━━━ DATASET RECORDS
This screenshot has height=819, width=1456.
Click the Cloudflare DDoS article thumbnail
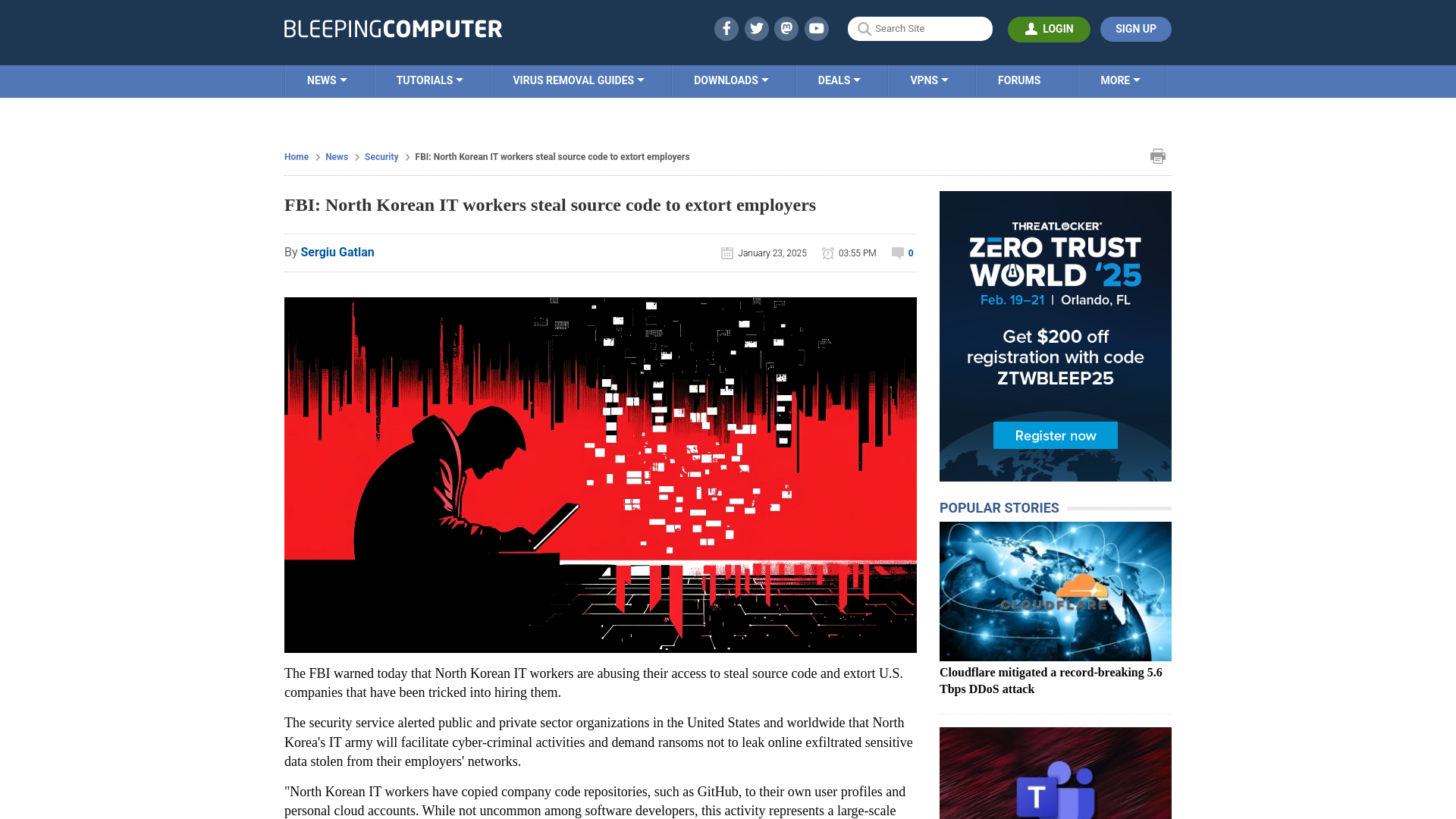pyautogui.click(x=1055, y=591)
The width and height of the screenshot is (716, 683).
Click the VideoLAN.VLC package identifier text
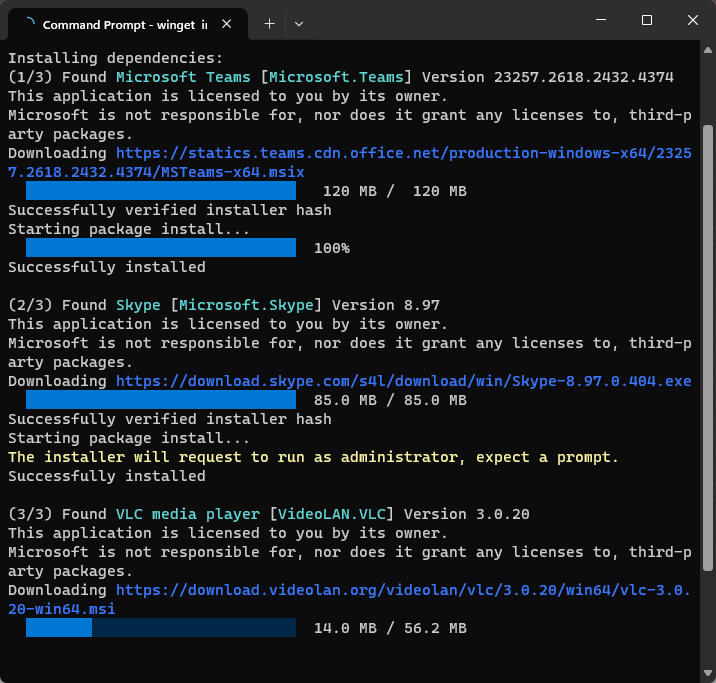click(x=331, y=514)
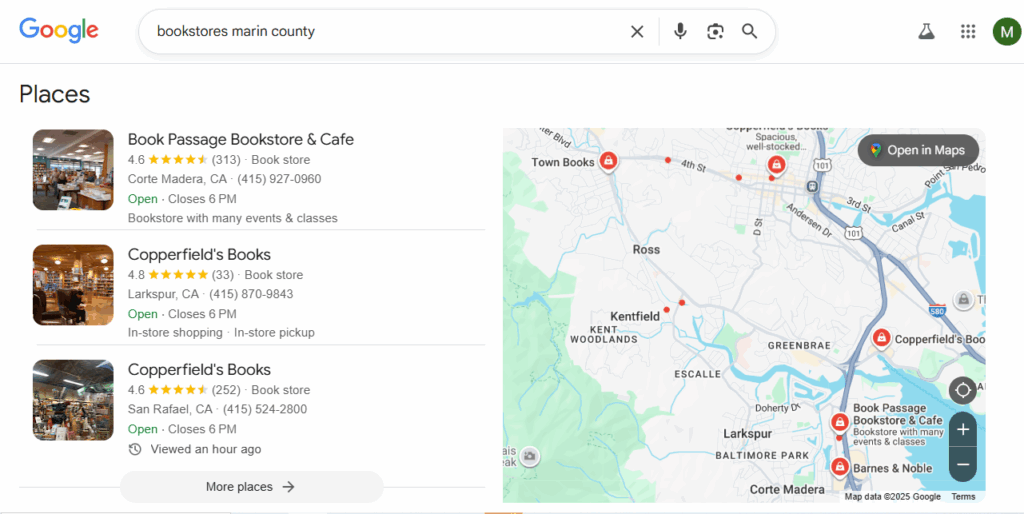The width and height of the screenshot is (1024, 514).
Task: Center map on my location
Action: pyautogui.click(x=962, y=390)
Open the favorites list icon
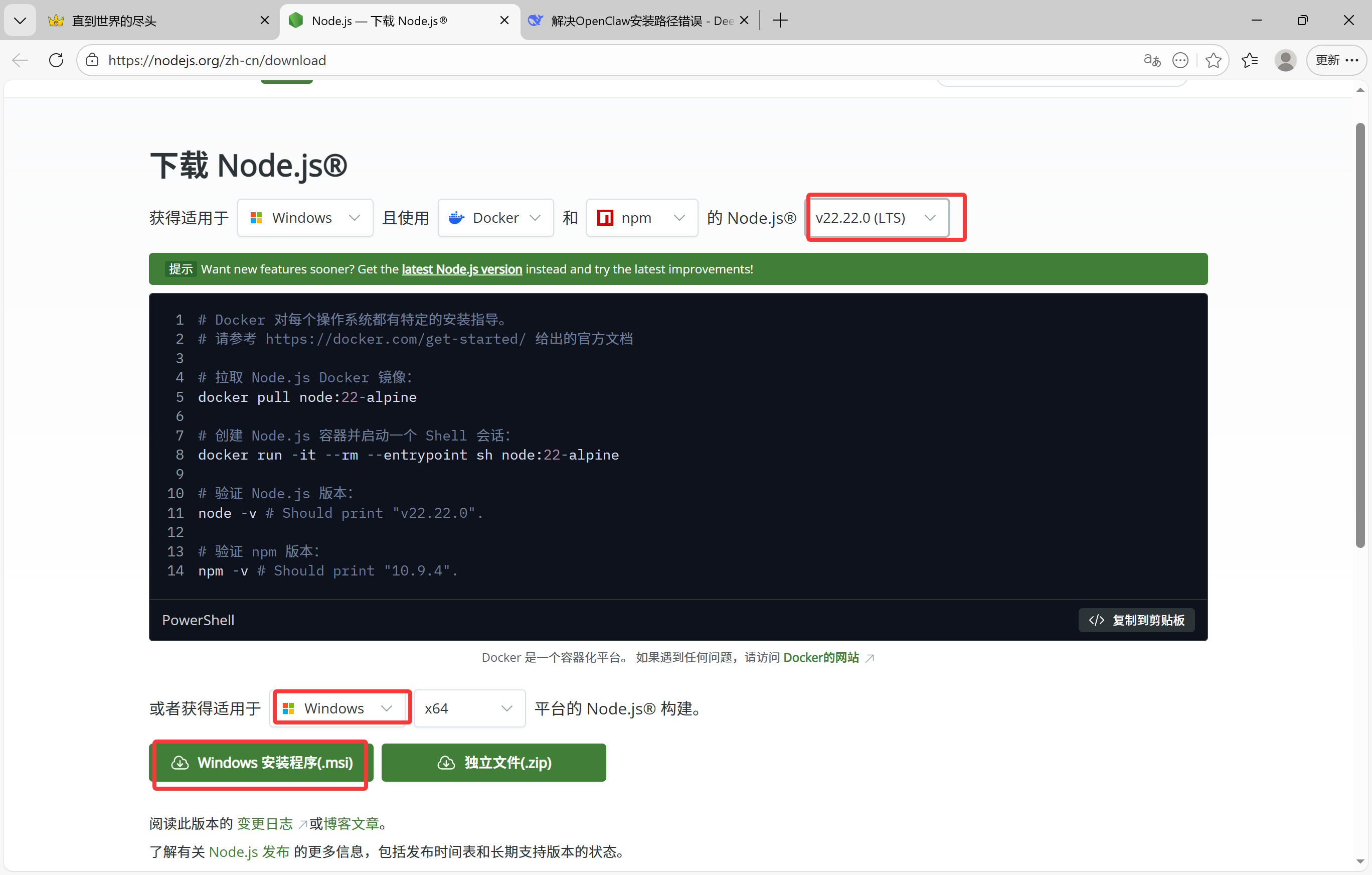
━━━━━━
Copy every line of the records above word for word, leaving out the pictures.

This screenshot has height=819, width=1456.
Click the Cloudflare DDoS article thumbnail
pyautogui.click(x=1055, y=591)
The width and height of the screenshot is (716, 683).
Click the VideoLAN.VLC package identifier text
click(x=331, y=514)
The width and height of the screenshot is (1024, 514).
Task: Center map on my location
Action: pyautogui.click(x=962, y=390)
Open the favorites list icon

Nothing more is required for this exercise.